We thank Dr. Yoneda and colleagues for their comments on our work [1].

In our study, we demonstrated that long-term ezetimibe therapy caused significant decreases in large very-low-density liproprotein (VLDL1), small LDL, very small LDL, and electronegative charge-modified LDL (emLDL). The long-term ezetimibe therapy was associated with significant decreases in the levels of monosaturated fatty acids, especially palmitic acid. Therefore, we reported that the long-term ezetimibe therapy improved nonalcoholic fatty liver disease (NAFLD) through both an improvement of hepatic and systemic vascular insulin resistance and a reduction in the absorption of monosaturated fatty acids.

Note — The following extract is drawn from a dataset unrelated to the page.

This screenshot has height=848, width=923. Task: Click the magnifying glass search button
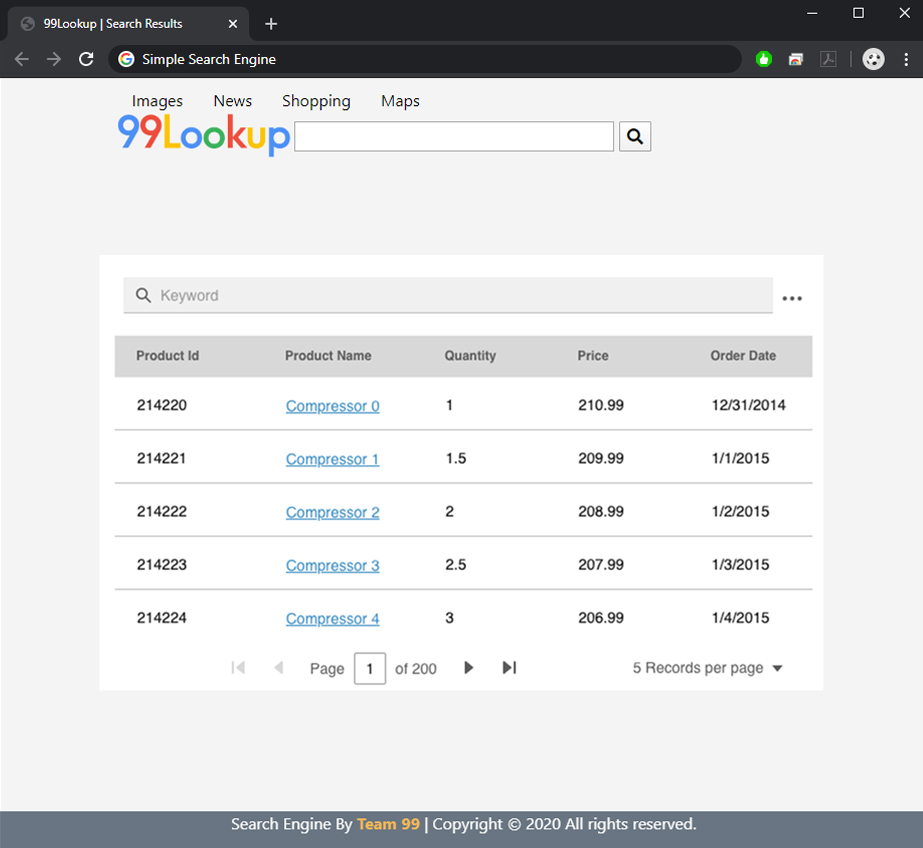(x=635, y=136)
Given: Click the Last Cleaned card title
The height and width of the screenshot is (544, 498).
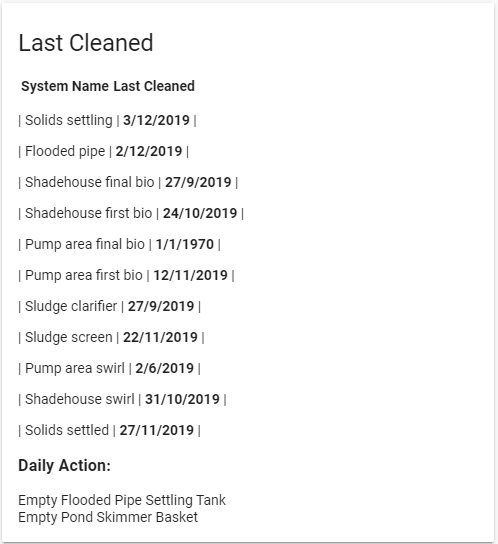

On the other hand, Yoneda et al. reported that the hepatic mRNA expression of microsomal triglyceride transfer protein (MTTP) was increased significantly after ezetimibe treatment for 6 months compared with the baseline, although the molecular mechanismof how ezetimibe increases MTTP mRNA expression remains unclear.

A significant increase of hepatic MTTP mRNA expression is an important possible mechanism by which ezetimibe therapy might exert beneficial effects against NAFLD in humans. We did not investigate hepatic MTTP mRNA expression in our study. Therefore, we do not have any comments about the induction of MTTP mRNA expression as a mechanism of the improvement of NAFLD.

There might be many factors involved in the progression of simple hepatic steatosis to nonalcoholic steatohepatitis (NASH), including the factors mentioned in our report. Increased MTTP mRNA expression could be one of these factors. Simply from the viewpoint of MTTP function, increased MTTP activity could improve hepatic steatosis. However, it could also increase plasma triglyceride and VLDL levels.

If the effect of ezetimibe in decreasing plasma triglyceride and VLDL levels is strong enough, these levels would not be increased.